De l’argent européen
La Cour Constitutionnelle de Roumanie a motivé publiquement sa décision de rejetter le dernier recours de la Cour suprême contre la réforme des pensions des magistrats, en ouvrant de cette manière la voie à la promulgation de la loi par le président. Malgré cette adoption tardive, le premier ministre, Ilie Bolojan, reste optimiste quant aux chances que Bruxelles accorde à la Roumanie une partie des sommes conditionnées par la mise en œuvre de cette réforme des pensions des magistrats. D’ailleurs, les paiements prévus par le biais du PNRR ont figuré au coeur des discussions de Bruxelles entre le premier ministre roumain, Ilie Bolojan et la cheffe de l’Exécutif européen, Ursula von der Leyen. La Roumanie pourrait attirer d’ici le 10 août quelques 10 milliards d’euros, à condition d’avancer avec les réformes et les demandes de paiement. Le chef du gouvernement roumain a participé aussi au lancement de la stratégie EastInvest, un mécanisme financier consacré exclusivement aux États membres de l’UE qui bordent la Russie, la Biélorussie et l’Ukraine. L’outil prévoit une enveloppe de 28 milliards d’euros que les régions orientales de l’UE peuvent attirer pour soutenir leurs économies. La Roumanie, tout comme l’Estonie, la Letonie et la Lituanie, est un très bon exemple d’engagement, grâce aux investissements dans le domaine de la défense et de la mobilité militaire. Les mesures adoptées pour améliorer la sécurité contribuent aussi à accroître la compétitivité, a fait savoir Mme von der Leyen.
Prévisions
La Banque européenne pour la reconstruction et le développement (BERD) a revu à la baisse ses prévisions de croissance pour l’économie roumaine en 2026, les ramenant à 1,2 %, contre 1,6 % en septembre, selon le rapport « Perspectives économiques régionales » publié par l’institution financière internationale.

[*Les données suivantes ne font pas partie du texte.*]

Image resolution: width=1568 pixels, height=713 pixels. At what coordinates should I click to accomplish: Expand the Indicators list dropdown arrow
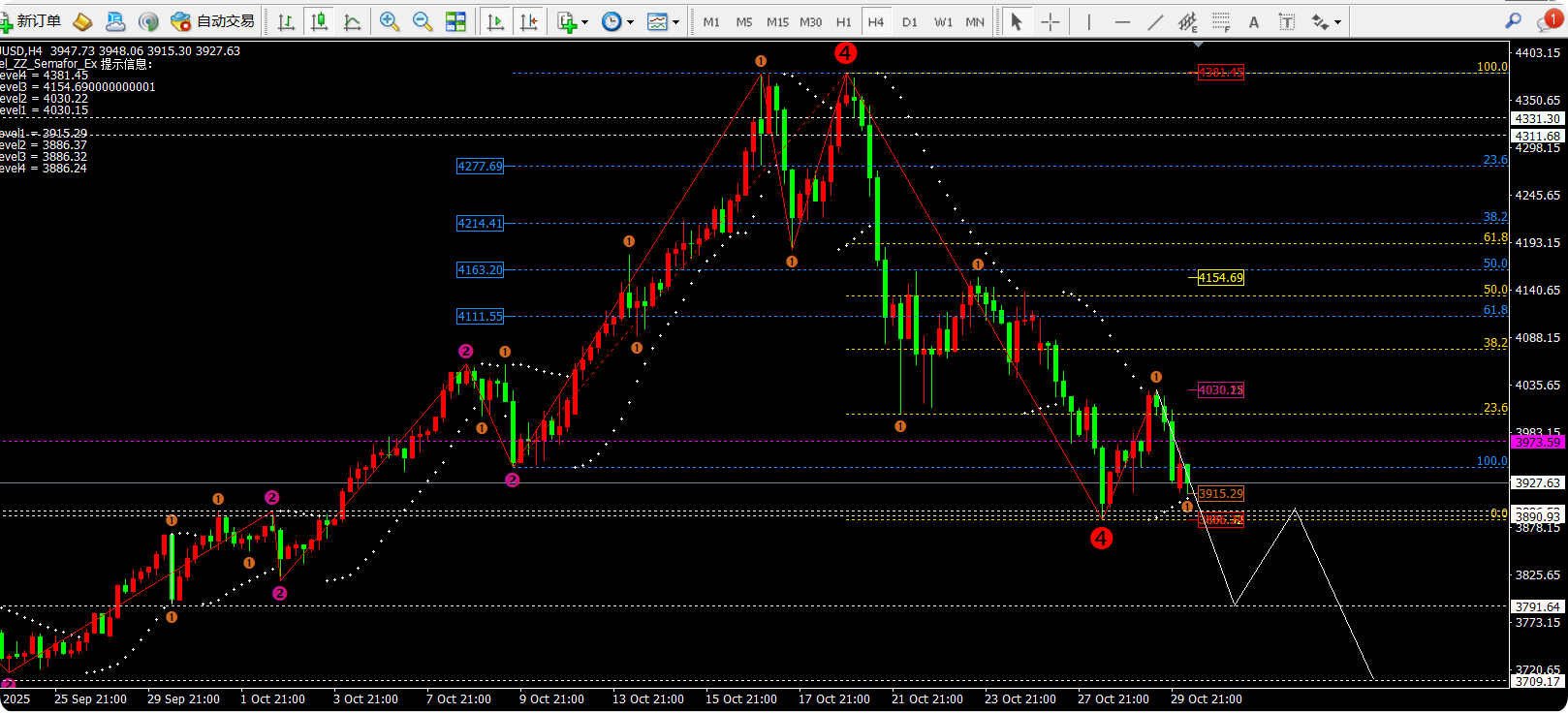tap(584, 22)
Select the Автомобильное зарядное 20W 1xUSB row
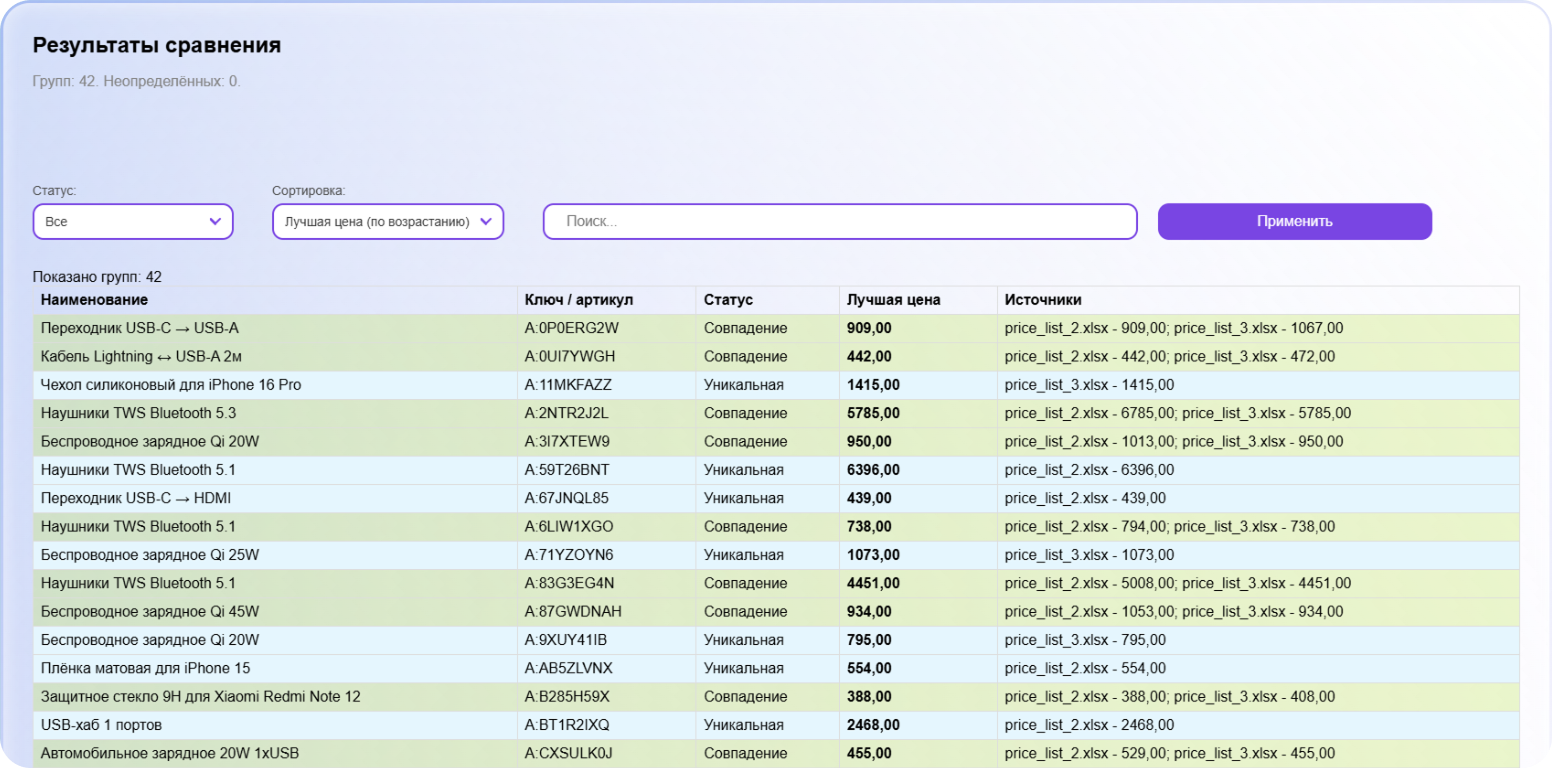The image size is (1552, 768). 170,753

D’après la BERD, cette croissance en 2026, et la progression de 2,2 % prévue pour 2027, reposent sur un pic estimé de l’absorption des fonds européens du Fonds pour la reprise et la résilience (FRR) et sur une amélioration de la balance commerciale. Dans le contexte des turbulences politiques et des mesures de consolidation fiscale mises en place au deuxième semestre de 2025, le niveau de confiance des compagnies reste diminué.